I began to spiral down, and think about nothing but ending it at any time, and that made me feel much better about life. I knew that I wouldn’t have to deal with college anymore, work, or any other problems that I might be having. I started doing drugs again, and smoking and drinking. But I did start writing again, and it had been almost a year since I had written anything worth reading.
She was the freedom I needed, but the freedom I couldn’t live with. I knew the day that I first kissed her that I would be truly throwing away everything I had worked so hard to create for myself, but I couldn’t stay away. It felt so nice, the end of it all I mean. Of course soon after I had to break up with my girlfriend because what would she do if she found my body one morning? I didn’t want that on her.
Those couple of weeks that turned into a month in half were crazy. I lived for the skin, the touch and love of the world. She was perfect for this world that I created for my demise. I guess I never really thought about all the things that she would feel when I left since she was just as unhappy as me. But she came alive with every kiss, her thoughts were brighter with every touch. What was I to do now that love was there?
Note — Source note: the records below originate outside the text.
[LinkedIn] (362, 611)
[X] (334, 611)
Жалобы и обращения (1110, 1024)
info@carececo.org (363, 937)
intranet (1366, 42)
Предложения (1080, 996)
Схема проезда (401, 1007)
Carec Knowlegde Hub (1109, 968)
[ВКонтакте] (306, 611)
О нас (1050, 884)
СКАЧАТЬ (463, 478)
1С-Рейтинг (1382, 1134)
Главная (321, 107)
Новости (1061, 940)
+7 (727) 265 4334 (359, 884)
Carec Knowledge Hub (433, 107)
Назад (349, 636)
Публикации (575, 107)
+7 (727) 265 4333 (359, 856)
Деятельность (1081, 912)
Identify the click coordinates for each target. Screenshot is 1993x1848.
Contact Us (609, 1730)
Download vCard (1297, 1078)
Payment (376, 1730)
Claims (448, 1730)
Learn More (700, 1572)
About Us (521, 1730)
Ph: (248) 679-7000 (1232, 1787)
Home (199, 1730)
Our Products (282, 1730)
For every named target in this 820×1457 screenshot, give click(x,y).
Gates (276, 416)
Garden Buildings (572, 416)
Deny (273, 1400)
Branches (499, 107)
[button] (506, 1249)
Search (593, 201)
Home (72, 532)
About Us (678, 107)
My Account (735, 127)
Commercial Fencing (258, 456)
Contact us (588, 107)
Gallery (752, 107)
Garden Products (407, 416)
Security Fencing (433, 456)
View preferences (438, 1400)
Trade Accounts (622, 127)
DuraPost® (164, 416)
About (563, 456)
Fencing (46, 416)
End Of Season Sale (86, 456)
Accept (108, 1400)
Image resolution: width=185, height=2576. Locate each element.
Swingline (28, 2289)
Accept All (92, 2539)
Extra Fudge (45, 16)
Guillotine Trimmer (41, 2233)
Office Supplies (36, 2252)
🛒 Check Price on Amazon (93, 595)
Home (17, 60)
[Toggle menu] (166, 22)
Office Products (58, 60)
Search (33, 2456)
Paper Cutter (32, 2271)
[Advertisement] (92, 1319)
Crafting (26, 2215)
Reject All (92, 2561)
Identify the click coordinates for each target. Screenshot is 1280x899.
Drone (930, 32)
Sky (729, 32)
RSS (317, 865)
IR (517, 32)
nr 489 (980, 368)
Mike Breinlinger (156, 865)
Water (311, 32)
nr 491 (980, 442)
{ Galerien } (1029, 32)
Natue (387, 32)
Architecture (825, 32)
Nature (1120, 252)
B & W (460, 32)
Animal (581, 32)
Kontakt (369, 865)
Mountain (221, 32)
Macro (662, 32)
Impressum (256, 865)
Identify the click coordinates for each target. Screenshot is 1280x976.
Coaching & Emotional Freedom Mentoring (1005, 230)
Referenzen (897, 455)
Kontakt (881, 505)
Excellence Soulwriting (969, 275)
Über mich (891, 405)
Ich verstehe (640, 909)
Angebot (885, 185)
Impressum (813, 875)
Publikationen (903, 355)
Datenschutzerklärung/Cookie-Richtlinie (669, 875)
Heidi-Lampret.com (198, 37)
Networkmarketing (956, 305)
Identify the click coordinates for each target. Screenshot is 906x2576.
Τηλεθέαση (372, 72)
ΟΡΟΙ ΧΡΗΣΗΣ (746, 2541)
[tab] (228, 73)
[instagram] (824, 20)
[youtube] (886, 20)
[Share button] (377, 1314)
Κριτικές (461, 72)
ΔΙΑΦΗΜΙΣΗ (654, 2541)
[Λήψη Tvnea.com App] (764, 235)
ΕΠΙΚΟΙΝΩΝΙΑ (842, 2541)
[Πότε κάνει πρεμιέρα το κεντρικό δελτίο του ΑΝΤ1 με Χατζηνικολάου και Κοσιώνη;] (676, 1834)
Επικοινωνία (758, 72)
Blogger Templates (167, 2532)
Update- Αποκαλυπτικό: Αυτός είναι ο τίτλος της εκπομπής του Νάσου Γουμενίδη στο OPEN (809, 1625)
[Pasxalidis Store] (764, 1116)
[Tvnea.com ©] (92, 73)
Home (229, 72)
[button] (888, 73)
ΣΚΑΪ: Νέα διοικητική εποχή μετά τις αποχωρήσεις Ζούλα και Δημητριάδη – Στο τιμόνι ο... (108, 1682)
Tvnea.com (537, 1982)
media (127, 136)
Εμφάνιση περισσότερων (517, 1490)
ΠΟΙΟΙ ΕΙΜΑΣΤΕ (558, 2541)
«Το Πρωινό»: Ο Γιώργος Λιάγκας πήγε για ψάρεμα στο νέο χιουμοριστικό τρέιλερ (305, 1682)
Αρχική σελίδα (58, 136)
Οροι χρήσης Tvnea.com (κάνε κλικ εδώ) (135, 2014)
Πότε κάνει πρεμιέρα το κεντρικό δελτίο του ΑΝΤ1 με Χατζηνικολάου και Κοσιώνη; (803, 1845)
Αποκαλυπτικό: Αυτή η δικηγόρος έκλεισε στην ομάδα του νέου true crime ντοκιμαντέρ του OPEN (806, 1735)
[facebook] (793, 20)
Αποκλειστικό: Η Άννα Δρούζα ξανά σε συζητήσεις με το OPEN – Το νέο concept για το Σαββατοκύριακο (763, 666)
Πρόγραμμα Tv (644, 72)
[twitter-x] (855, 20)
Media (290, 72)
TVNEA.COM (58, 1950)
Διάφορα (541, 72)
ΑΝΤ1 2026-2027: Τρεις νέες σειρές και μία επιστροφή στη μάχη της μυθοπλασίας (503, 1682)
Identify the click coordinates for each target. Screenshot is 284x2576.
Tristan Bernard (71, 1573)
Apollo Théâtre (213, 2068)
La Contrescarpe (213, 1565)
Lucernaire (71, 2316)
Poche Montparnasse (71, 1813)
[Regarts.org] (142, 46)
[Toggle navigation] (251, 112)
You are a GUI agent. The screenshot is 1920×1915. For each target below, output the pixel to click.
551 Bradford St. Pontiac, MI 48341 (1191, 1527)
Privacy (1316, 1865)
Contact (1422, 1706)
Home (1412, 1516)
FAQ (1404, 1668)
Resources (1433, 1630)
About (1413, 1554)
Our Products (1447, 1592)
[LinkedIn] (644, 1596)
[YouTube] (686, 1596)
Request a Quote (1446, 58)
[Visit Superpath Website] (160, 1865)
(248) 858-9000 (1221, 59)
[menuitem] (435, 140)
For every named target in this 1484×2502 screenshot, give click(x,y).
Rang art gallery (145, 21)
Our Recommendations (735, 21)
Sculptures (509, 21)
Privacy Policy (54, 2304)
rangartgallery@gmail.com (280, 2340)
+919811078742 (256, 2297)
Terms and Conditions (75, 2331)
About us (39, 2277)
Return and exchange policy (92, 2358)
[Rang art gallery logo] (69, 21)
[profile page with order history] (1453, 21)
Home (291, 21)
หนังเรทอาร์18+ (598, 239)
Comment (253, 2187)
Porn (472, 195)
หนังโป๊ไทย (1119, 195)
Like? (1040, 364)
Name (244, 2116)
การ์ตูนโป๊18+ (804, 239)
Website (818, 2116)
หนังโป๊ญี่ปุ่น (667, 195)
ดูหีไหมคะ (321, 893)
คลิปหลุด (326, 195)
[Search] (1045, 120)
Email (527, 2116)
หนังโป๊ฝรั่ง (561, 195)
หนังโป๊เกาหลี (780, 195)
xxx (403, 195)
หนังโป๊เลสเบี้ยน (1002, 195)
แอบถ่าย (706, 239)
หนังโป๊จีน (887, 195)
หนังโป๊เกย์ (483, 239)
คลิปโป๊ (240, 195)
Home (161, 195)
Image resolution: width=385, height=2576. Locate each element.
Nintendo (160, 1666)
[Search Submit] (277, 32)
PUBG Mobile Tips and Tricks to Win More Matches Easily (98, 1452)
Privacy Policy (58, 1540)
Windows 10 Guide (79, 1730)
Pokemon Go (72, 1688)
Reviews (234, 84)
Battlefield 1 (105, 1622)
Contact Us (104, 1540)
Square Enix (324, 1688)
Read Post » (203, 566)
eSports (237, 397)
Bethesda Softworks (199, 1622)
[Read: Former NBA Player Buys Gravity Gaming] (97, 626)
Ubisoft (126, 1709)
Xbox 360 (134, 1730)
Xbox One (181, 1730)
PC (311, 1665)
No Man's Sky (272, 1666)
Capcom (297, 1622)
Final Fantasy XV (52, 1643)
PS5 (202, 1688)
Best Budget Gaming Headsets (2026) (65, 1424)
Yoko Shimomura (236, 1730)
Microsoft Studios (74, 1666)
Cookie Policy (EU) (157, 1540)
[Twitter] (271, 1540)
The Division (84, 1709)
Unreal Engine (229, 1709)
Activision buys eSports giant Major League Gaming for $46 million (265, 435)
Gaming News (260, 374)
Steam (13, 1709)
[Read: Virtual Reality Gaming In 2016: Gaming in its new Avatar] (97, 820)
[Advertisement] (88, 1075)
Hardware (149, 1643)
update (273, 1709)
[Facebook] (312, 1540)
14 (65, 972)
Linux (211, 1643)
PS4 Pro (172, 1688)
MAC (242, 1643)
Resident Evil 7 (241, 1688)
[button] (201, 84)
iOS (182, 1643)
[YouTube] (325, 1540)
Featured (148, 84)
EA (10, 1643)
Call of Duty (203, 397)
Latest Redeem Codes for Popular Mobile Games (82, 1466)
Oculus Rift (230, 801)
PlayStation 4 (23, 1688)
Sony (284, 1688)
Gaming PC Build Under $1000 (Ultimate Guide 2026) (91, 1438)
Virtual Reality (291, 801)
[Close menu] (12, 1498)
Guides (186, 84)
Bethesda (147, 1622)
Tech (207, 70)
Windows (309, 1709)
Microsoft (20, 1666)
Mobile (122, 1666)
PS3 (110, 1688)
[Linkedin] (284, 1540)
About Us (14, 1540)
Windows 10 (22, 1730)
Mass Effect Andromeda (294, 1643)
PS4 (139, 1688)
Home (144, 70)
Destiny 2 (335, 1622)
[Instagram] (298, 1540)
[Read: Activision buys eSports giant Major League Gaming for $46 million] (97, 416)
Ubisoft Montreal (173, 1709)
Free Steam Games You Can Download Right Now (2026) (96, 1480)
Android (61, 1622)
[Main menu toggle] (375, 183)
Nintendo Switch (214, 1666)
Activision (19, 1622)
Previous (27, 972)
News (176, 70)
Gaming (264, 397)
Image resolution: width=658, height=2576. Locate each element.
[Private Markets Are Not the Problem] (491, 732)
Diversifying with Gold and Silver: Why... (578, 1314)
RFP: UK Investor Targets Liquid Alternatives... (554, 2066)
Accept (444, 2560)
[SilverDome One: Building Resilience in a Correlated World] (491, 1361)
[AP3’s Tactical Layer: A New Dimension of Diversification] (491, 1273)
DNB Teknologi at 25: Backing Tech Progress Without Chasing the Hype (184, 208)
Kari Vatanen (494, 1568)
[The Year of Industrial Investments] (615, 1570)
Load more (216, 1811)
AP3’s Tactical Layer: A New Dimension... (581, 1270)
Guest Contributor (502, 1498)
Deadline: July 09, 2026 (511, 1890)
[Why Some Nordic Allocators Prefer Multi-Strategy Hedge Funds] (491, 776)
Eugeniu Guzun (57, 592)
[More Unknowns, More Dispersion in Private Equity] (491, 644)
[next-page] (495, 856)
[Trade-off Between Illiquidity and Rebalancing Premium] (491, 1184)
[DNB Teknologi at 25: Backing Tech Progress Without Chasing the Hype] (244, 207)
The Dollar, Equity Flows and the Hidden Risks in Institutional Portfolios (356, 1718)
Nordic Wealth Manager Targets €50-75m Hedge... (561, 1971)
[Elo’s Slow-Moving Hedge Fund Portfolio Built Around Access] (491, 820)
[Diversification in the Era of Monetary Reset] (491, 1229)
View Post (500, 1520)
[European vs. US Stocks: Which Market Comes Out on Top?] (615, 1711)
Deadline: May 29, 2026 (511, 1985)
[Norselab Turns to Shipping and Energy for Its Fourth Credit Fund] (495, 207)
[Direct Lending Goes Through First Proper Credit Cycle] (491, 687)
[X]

I realized too late that I had to go back. I couldn’t leave my mom, my family and my girlfriend who created a future for us with the house and kids in mind. I had fucked up and I had to go back in time. But time machines aren’t real, and what I did was unreal, and what was I to do?
I still don’t know whether or not I can’t say her name, because of everything that I did to her, or if I say it all the feelings would drown me. I brought her to life as I slowly let her kill me, and then I left. But what’s done is done, and can never be undone.